### SOURCE DATA ###

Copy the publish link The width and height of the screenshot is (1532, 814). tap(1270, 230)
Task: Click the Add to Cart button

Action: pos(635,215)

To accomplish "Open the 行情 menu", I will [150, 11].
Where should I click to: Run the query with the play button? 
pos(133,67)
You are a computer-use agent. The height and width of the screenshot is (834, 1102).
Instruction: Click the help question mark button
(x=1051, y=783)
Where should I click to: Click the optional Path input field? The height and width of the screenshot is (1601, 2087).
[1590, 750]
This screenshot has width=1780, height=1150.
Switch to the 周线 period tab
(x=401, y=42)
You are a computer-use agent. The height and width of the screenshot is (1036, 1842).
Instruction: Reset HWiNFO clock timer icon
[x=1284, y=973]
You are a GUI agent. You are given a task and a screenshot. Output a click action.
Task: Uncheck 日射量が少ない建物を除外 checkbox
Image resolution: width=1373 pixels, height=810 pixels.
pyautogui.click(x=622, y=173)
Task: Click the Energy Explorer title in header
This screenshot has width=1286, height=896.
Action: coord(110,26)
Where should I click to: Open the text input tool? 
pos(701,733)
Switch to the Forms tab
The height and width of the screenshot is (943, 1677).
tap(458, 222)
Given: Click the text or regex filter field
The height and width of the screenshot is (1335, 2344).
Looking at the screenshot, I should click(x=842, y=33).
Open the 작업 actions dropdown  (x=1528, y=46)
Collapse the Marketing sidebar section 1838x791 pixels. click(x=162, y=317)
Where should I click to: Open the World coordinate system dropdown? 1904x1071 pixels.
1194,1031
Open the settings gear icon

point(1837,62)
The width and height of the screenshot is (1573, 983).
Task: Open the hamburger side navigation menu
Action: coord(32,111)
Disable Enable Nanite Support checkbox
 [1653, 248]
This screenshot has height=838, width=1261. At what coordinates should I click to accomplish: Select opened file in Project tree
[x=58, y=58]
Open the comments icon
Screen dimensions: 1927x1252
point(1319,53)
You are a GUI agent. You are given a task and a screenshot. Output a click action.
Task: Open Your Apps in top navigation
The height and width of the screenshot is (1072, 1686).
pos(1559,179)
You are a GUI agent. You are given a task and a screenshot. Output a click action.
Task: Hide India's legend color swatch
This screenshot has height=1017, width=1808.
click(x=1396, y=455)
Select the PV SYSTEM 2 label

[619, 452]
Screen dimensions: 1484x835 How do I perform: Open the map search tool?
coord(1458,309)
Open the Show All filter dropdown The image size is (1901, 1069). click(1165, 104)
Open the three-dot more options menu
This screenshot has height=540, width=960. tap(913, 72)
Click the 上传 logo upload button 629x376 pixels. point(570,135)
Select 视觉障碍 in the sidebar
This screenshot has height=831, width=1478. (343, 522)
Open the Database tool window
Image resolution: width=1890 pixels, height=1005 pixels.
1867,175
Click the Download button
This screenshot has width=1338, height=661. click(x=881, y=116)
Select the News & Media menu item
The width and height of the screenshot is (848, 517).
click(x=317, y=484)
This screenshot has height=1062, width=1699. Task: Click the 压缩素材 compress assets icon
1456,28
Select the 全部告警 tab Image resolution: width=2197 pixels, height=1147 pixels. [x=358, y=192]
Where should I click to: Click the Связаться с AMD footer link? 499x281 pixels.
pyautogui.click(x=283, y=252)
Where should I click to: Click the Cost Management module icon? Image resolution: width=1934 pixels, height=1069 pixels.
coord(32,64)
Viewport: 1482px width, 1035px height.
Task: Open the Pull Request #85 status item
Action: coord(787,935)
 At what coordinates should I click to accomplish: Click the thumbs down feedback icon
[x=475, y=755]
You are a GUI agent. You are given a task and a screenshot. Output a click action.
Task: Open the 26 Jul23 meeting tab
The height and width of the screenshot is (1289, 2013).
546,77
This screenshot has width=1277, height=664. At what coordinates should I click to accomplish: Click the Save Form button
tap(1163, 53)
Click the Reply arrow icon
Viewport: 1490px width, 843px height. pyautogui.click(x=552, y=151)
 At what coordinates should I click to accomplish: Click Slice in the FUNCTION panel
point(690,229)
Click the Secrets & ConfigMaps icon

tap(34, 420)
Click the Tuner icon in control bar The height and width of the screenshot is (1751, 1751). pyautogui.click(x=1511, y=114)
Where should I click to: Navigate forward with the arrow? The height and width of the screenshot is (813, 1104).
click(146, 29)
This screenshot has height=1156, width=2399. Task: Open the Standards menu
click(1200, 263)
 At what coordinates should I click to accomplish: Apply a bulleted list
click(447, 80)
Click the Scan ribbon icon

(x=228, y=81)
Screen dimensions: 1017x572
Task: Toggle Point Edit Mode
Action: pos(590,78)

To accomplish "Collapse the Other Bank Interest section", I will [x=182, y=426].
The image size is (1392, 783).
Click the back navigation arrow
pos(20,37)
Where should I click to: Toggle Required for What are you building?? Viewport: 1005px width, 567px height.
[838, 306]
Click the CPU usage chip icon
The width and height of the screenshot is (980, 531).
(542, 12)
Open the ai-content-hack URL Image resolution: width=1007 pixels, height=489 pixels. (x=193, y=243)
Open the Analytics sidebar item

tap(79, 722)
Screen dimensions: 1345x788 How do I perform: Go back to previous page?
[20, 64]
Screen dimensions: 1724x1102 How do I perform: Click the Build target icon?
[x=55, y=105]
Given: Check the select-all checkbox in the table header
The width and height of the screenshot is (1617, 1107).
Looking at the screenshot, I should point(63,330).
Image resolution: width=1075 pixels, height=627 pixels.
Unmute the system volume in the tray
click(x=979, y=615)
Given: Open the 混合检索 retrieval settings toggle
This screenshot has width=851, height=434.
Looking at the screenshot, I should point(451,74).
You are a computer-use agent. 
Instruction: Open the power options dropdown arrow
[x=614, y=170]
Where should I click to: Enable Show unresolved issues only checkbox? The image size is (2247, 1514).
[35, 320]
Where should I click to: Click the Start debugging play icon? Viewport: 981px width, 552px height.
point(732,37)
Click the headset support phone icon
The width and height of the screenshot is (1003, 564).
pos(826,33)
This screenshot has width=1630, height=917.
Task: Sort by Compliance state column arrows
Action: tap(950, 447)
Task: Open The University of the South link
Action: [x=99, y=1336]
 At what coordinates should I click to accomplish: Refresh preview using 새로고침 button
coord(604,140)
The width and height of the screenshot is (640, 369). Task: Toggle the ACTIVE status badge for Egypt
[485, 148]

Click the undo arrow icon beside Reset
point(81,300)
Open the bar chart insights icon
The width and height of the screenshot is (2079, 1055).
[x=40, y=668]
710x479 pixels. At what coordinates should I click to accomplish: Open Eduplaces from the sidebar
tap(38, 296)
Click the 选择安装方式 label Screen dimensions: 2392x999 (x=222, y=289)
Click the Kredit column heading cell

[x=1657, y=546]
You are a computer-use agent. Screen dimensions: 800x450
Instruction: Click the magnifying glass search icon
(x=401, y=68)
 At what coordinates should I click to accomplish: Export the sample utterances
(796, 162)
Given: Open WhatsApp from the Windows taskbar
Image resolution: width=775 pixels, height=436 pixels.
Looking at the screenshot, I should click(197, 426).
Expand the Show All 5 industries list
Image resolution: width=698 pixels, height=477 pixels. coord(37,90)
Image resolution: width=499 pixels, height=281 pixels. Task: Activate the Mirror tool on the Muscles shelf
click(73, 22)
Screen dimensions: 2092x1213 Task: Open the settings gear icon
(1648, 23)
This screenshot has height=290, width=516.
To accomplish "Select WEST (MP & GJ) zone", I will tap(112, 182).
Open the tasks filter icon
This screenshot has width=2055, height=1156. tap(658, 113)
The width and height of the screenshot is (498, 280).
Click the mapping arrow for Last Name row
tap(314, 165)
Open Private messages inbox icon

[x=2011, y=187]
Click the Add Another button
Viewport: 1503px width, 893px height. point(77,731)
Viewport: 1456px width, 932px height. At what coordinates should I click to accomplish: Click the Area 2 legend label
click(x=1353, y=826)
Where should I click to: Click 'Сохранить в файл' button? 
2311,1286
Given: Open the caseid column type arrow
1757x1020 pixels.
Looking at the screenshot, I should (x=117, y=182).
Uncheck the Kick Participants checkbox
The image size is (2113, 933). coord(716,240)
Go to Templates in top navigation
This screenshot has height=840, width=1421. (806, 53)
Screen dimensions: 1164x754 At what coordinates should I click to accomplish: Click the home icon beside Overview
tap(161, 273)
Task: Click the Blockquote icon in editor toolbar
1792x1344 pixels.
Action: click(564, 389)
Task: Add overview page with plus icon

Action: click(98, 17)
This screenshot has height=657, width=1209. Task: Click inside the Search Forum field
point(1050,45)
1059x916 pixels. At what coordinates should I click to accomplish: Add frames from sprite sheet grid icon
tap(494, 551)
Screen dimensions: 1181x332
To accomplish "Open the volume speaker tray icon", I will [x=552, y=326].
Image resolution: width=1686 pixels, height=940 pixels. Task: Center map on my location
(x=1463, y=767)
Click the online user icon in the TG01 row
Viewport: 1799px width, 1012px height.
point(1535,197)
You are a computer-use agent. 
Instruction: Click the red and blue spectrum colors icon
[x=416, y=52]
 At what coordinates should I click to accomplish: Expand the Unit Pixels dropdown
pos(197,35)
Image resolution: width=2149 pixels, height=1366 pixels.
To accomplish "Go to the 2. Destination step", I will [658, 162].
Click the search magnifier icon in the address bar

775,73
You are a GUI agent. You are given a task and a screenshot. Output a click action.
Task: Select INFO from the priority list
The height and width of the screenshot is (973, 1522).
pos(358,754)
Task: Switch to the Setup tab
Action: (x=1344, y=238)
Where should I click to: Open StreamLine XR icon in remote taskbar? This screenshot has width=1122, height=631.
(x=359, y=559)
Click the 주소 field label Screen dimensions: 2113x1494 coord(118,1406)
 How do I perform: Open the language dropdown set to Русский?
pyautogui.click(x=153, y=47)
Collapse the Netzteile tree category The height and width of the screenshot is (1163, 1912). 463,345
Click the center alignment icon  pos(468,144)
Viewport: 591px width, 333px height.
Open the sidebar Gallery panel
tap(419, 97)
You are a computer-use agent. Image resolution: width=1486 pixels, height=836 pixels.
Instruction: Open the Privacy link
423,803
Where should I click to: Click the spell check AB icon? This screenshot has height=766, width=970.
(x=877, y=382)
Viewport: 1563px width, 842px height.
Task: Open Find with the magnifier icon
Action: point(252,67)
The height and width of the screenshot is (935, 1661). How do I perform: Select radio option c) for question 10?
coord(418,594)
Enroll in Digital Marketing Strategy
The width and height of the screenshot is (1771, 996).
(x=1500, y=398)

###

AIM OF THE EXERCISE: From the first line of the data through the line with "Collapse the Marketing", quote each line exactly and add nothing else.

TASK SOLUTION:
Copy the publish link The width and height of the screenshot is (1532, 814). tap(1270, 230)
Task: Click the Add to Cart button

Action: pos(635,215)

To accomplish "Open the 行情 menu", I will [150, 11].
Where should I click to: Run the query with the play button? 
pos(133,67)
You are a computer-use agent. The height and width of the screenshot is (834, 1102).
Instruction: Click the help question mark button
(x=1051, y=783)
Where should I click to: Click the optional Path input field? The height and width of the screenshot is (1601, 2087).
[1590, 750]
This screenshot has width=1780, height=1150.
Switch to the 周线 period tab
(x=401, y=42)
You are a computer-use agent. The height and width of the screenshot is (1036, 1842).
Instruction: Reset HWiNFO clock timer icon
[x=1284, y=973]
You are a GUI agent. You are given a task and a screenshot. Output a click action.
Task: Uncheck 日射量が少ない建物を除外 checkbox
Image resolution: width=1373 pixels, height=810 pixels.
pyautogui.click(x=622, y=173)
Task: Click the Energy Explorer title in header
This screenshot has width=1286, height=896.
Action: coord(110,26)
Where should I click to: Open the text input tool? 
pos(701,733)
Switch to the Forms tab
The height and width of the screenshot is (943, 1677).
tap(458, 222)
Given: Click the text or regex filter field
The height and width of the screenshot is (1335, 2344).
Looking at the screenshot, I should click(x=842, y=33).
Open the 작업 actions dropdown  (x=1528, y=46)
Collapse the Marketing sidebar section 1838x791 pixels. click(x=162, y=317)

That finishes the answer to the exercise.